To what extent then, is the impact of this highly satisfying and pleasurable experience lessened by the fact that these moments are a distortion of history? My enjoyable but somewhat predictable reactions serving simply to demonstrate just how effectively history has been manipulated to show me what I never knew I wanted to see. Whilst Bletchley Park was undoubtedly home to many remarkably clever women during the war, the constructed scenario in which Joan Clarke must prove her worth in front of a room of doubting men, not simply by being as good as them, but by being better, is there to satisfy modern-day beliefs that women in the past must always have been discriminated against. In doing so, it contributes to a collective memory of historical misogyny that also supports our own awareness of the inequalities still present in society. I am, of course, by no means attempting to suggest that women were not discriminated against in the past. However, it is notable that the source biography by Andrew Hodges, which the film explicitly claims to be based on, makes very little mention of what life was like for Joan and other women at Bletchley, and certainly does not suggest the type of institutionalised misogyny that The Imitation Game implies through Joan’s struggle. (3) Thus, by choosing to dramatize Clarke’s life in this way, the film contributes to a feedback loop in which we are shown what we already believed we knew, thereby confirming that history was, indeed, just as we thought it was, and consequently explaining to us why the present is as we perceive it to be.
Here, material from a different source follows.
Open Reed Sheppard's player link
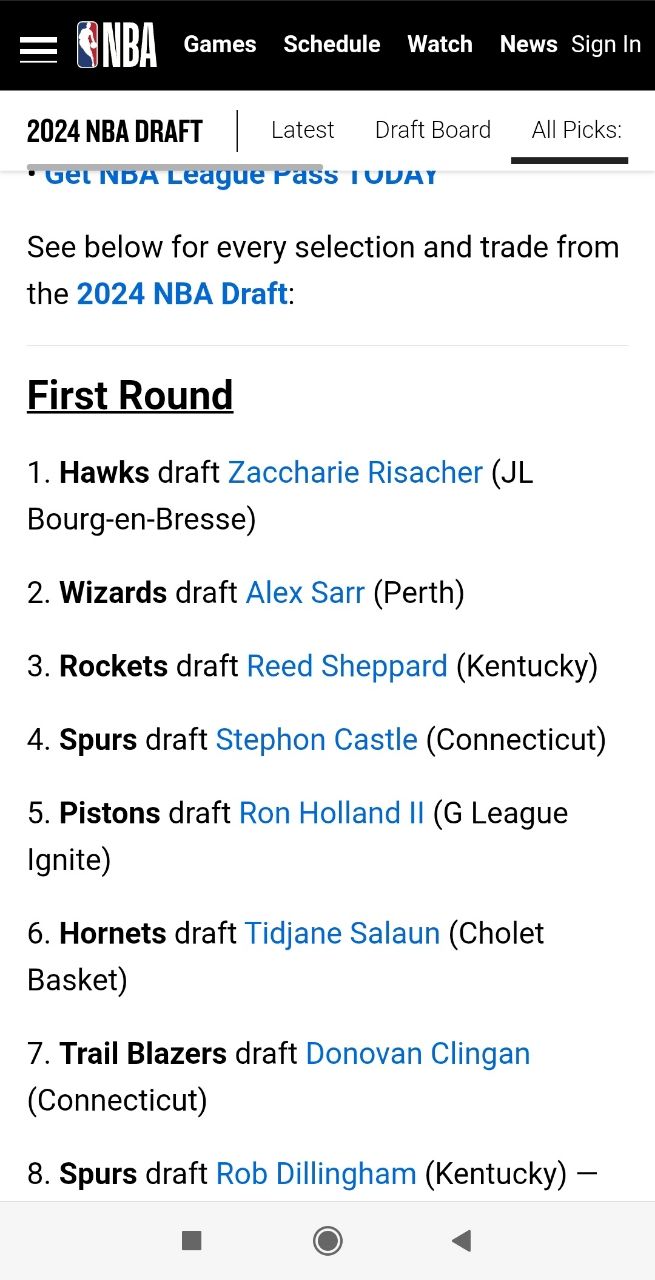The height and width of the screenshot is (1280, 655). pos(347,666)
The invention of scenarios for dramatic effect may not, in itself, be particularly problematic. Indeed, many people would probably say that they would expect this of dramatic representations of history even while they choose not to probe too deeply into any details of films they have particularly enjoyed. However, the underlying effect of these narratives can be somewhat more significant, particularly when the stories represent conflict between countries. The Imitation Game features a highly effective sequence in which an innocuous remark inspires Turing to realise how exactly to get his digital computer to crack the Enigma code. This prompts a night-time run through a deserted Bletchley Park, followed by a suitably tense moment in which the theory is tested, and culminates in an emotional outpouring from the characters, as they realise the magnitude of what they have just accomplished. As my previously described response to this demonstrates, this scene is hugely satisfying. Easy to understand, yet not so much as to be obvious, and stretched over several minutes, so the final moment of realisation produces an emotional release in the audience that the characters’ own reactions mirror and heighten. However, whilst this sequence functions very well as a piece of filmmaking, its purpose in educating about history, should it be presumed to have one, is decidedly less well met.
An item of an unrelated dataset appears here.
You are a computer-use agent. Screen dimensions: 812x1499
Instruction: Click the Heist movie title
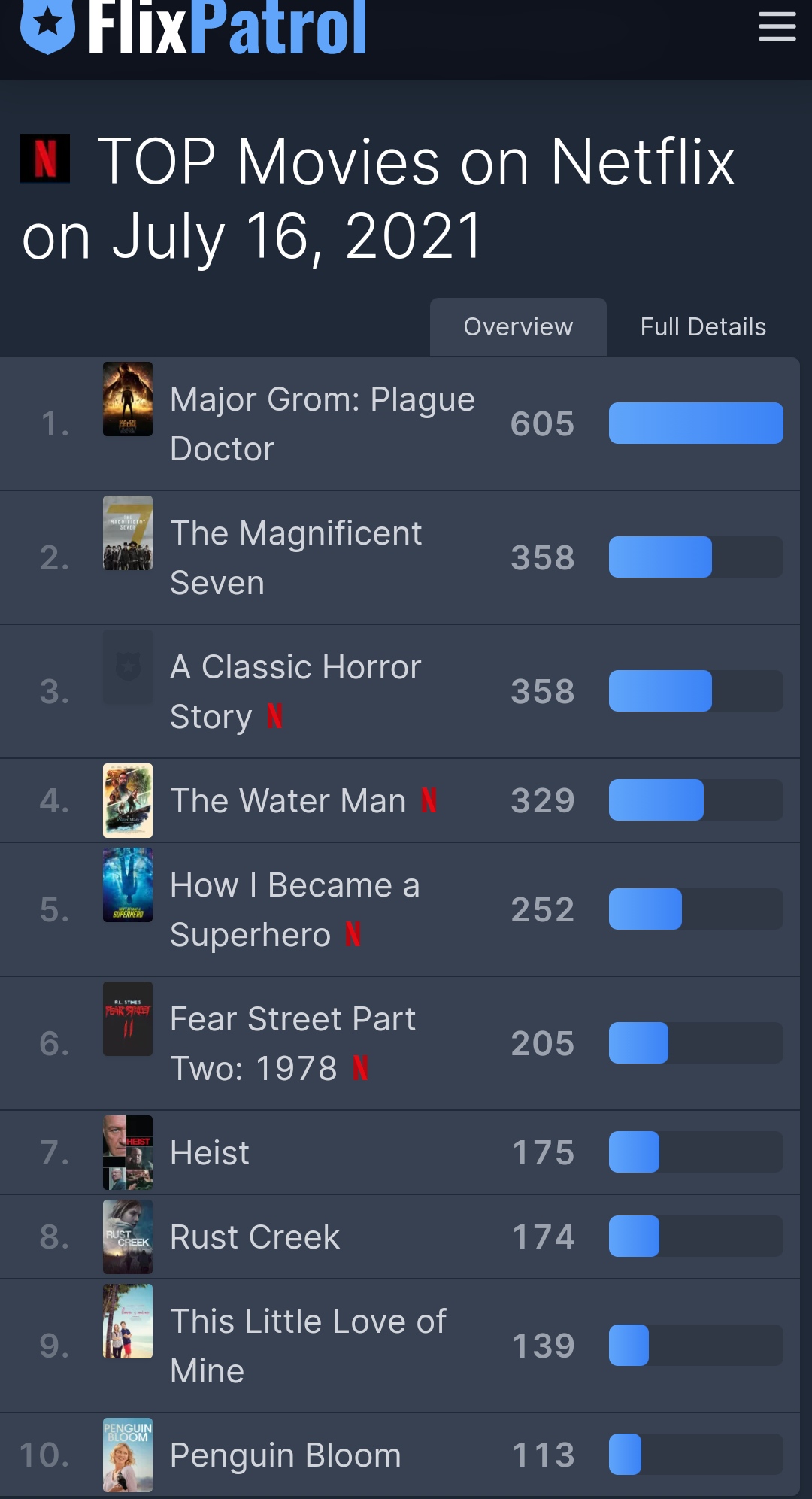coord(210,1152)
That this film provides an overly-dramatised account of the past is unlikely to surprise any but the most naïve of viewers. However, in altering the story of how Enigma was broken The Imitation Game not only obfuscates the contributions of anyone but Alan Turing, but also implies that the breaking of Enigma, and by extension the development of computer technology more generally, was the work one man, and one nation. Hodges’ biography, in contrast, demonstrates the range of work, from multiple countries, which Turing both built on and contributed to, perhaps most notably for this example the work of Polish cryptanalysts, whom Hodges notes as having made significant strides towards the breakthrough that this scene depicts. (4) Whilst, like First Man’s failure to depict the planting of the stars and stripes on the moon, these alterations may seem to be harmless, they raise questions around the ethics of using biopics, and particularly those made with the expectation of wide distribution, to tell stories which exaggerate the contributions of one nation (or individual) towards significant global events, whilst obscuring those of another.
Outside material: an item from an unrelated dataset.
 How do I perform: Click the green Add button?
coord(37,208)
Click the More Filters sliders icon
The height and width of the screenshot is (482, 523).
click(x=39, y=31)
The need for creative licence in the process of creating entertainment out of history is clear; entertainment, after all, does need to be entertaining. However, there is also no doubt that many such films are explicit in their attempts to be seen as a representation of history, and rely on this for, at least part of, their specific appeal. The practice of ending films based on historical figures or events with captions informing the audience ‘what happened next’ is highly familiar to any viewer with a passing familiarity with the genre. This relating of information confers an authority on a given film in its totality, implying what has gone before is as reliable as the facts provided at the film’s end. As noted, The Imitation Game employs this technique, as does Amma Asante’s Belle (2013), a representation of the biracial eighteenth-century woman Dido Elizabeth Belle. This latter film, which is an undoubtedly significant and very enjoyable piece of filmmaking, features two central plotlines, one of which is an alteration of historical fact, in a similar manner to the approach taken by The Imitation Game, and the other of which is entirely fictionalised. However, the film still ends by telling the viewer what the characters ‘did next’, despite that fact that they had not done much of what the preceding two hours suggests that they did.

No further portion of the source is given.